Sky and 21st Century Fox agree £18.5bn takeover deal

December 15, 2016 1:31 pm Published by

Sky and 21st Century Fox agree £18.5bn takeover deal

  • 15 December 2016
  • From the section Business

Sky offices in West LondonImage copyright

Broadcaster Sky and 21st Century Fox have reached agreement on the terms of a takeover deal.

Rupert Murdoch’s 21st Century Fox will pay £11.7bn for the 61% stake it does not already own.

Sky shareholders will receive £10.75 in cash for each share, valuing the company at £18.5bn.

The deal comes amid concerns that Rupert Murdoch, who also owns the Sun and the Times newspapers, will have excessive influence over UK media.

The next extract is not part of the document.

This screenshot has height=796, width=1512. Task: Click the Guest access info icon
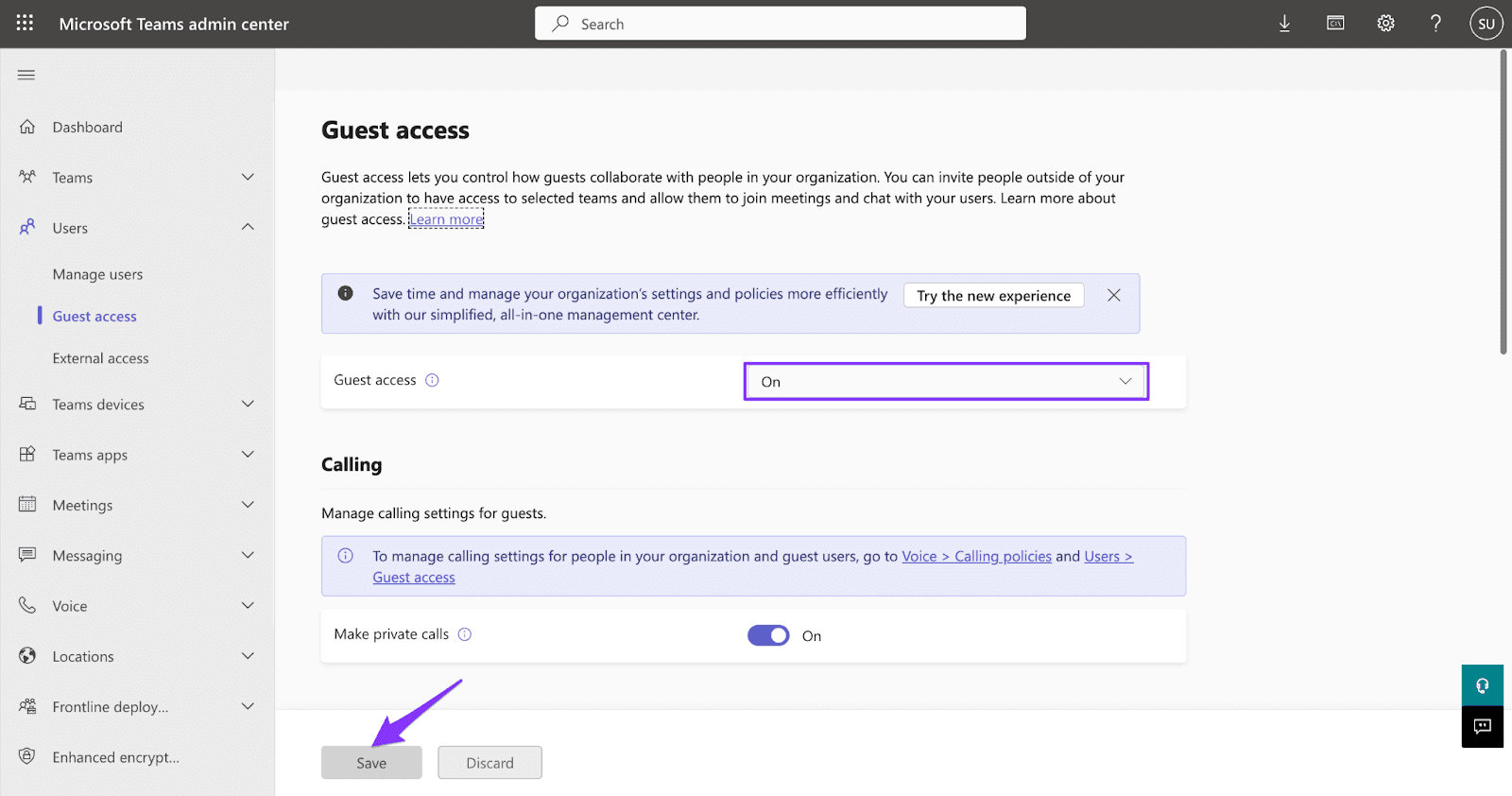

A number of Sky shareholders, including Standard Life Investments and Jupiter Asset Management, have questioned the offer price since a possible bid was announced last Friday.

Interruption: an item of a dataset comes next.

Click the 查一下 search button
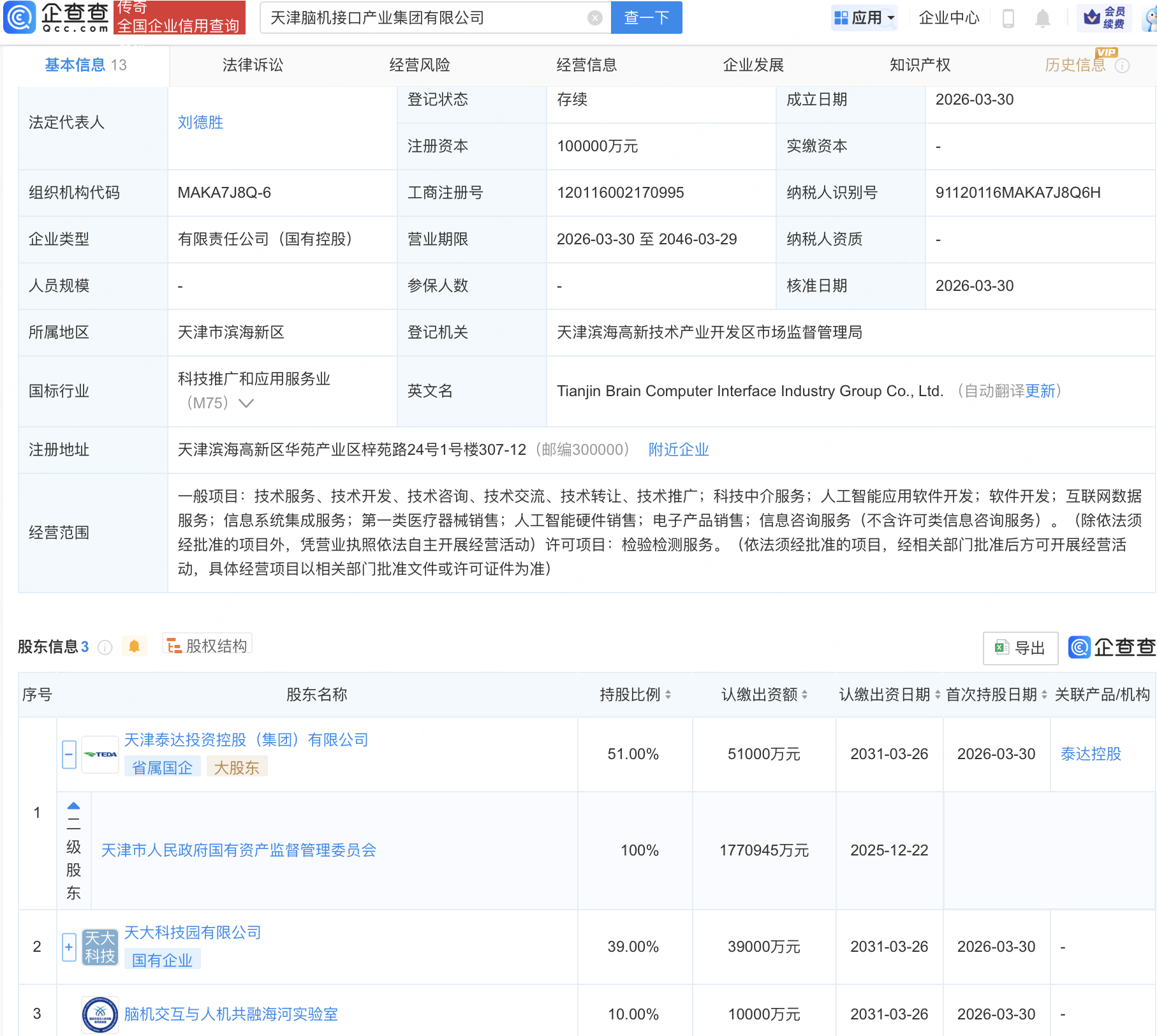The height and width of the screenshot is (1036, 1157). (x=646, y=17)
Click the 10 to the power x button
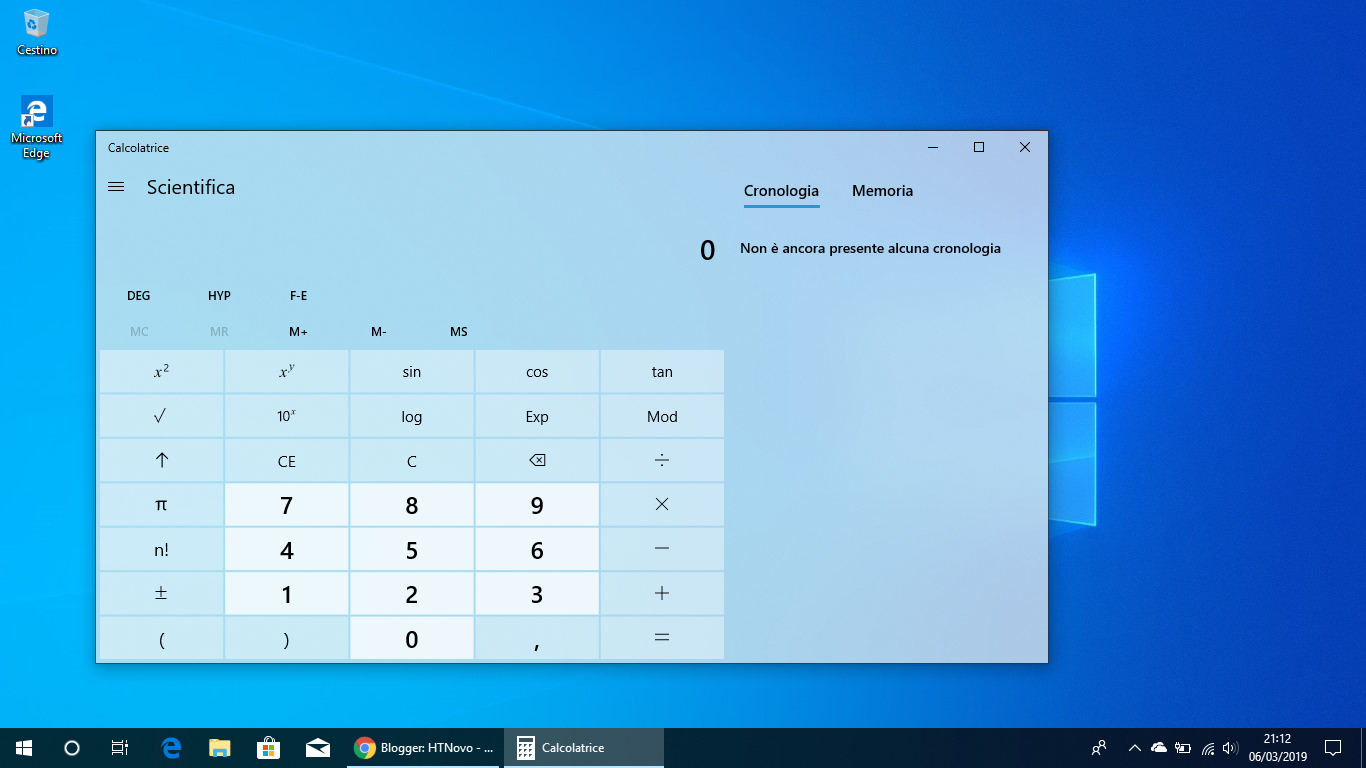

They had called on the independent directors, led by deputy chairman Martin Gilbert, to extract a higher offer from Fox.

Mr Gilbert, who is also chief executive of Aberdeen Asset Management, which owns a 0.39% stake in the broadcaster, said: “[We] believe 21st Century Fox’s offer at a 40 per cent premium to the undisturbed share price will accelerate and de-risk the delivery of future value for all Sky shareholders. As a result, the independent committee unanimously agreed that we have a proposal that we can put to Sky shareholders and recommend.”

21st Century Fox plans to take over the remaining stake in Sky through a scheme of arrangement, which means it needs the approval of investors holding 75% of the shares.

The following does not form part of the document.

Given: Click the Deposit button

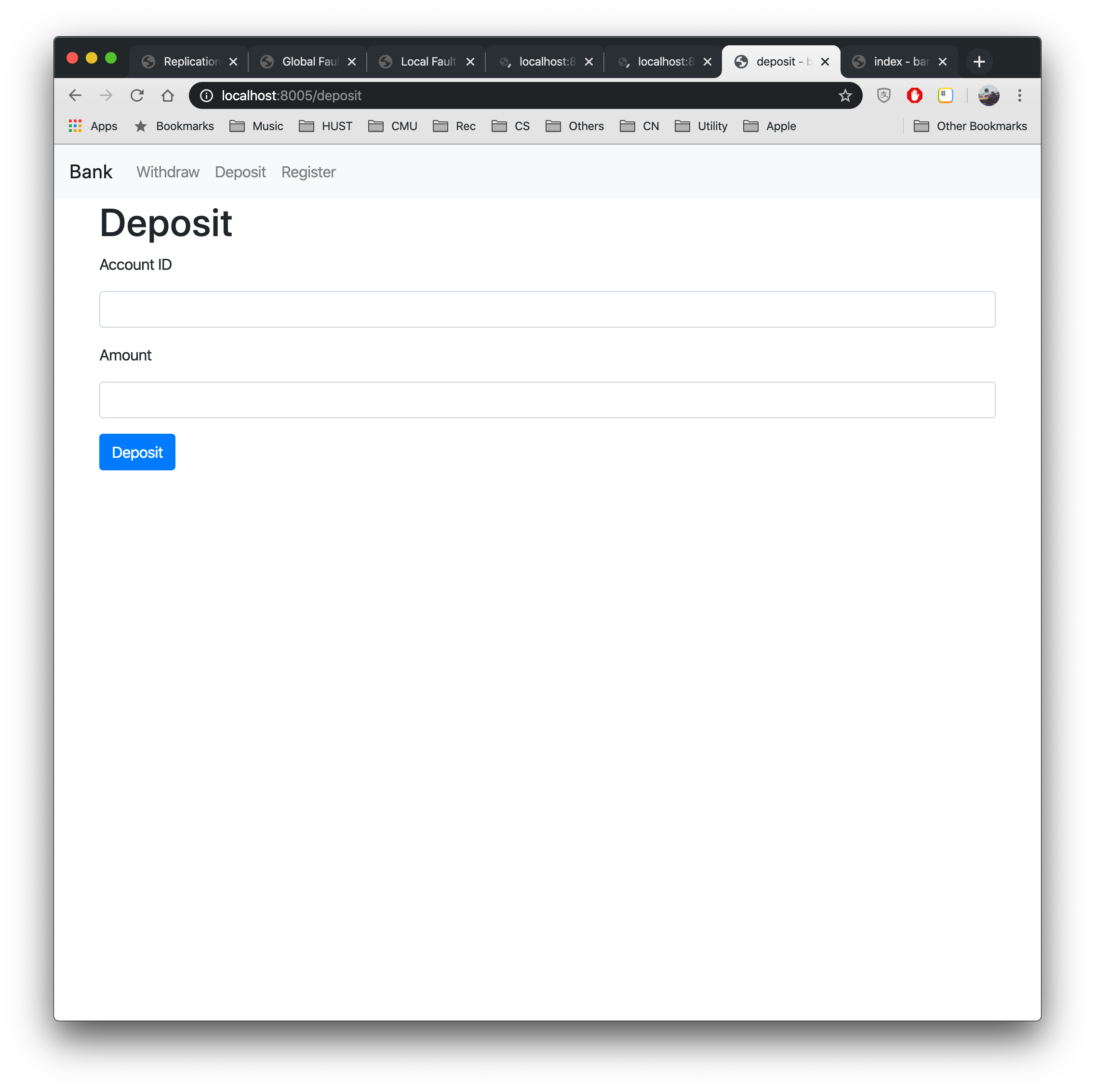Looking at the screenshot, I should [137, 452].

Sky has 22 million customers in the UK, Ireland, Italy, Germany and Austria. Mr Murdoch’s son James is both chairman of Sky and chief executive of Fox.

In 2011, Rupert Murdoch abandoned a bid to take full control of Sky in the wake of the phone hacking scandal.

Analysis: Simon Jack, BBC business editor

Sky’s independent directors have recommended a takeover offer from 21st Century Fox, valuing the company at £18.5bn. The company already owns 39% and first tried to buy the remainder five years ago before abandoning the attempt in the wake of the phone-hacking scandal.

Martin Gilbert, the chairman of the independent directors (Sky chairman James Murdoch who is unable to vote because of his role as chief executive of Fox), recommended the deal today saying it delivered good value for shareholders.

Not all of them agree with Mr Gilbert. One shareholder told the BBC: “This is a patsy deal. Many of the directors are not really independent and as a group they should be ashamed of themselves.”

Mr Gilbert defended himself, saying he met with James Murdoch in early December and was told: “We are either a buyer or seller of our stake. The status quo is not an option.”

He offered a 30% premium to the existing price on the condition the directors recommended it. After further meetings, that premium was raised to 40%. Even with that premium, the sale price is roughly what the company was worth six months ago and many shareholders will feel shortchanged.

Mr Gilbert told the BBC that if Fox had pursued a hostile bid, it could have bought shares in the open market to get over 50% and then offered a smaller premium, meaning shareholders would have ended up with a total premium of about 20% to 25%.

Fox will require 75% of the independent directors to approve the deal. The deal may also be referred to regulators to check whether it breaks national interest tests on the plurality of media. Culture Secretary Karen Bradley has 10 days to decide whether to take that option.

Given the outcry over the last bid, it seems likely she will do that, but the media landscape has changed a great deal since the last takeover attempt. The last bid was from News Corporation, which owns the Wall Street Journal, The Times and The Sun.

This bid is from Fox, which owns television and film businesses. The emergence of new players in media such as Netflix and Amazon mean that this deal would result in less concentration of power in the sector.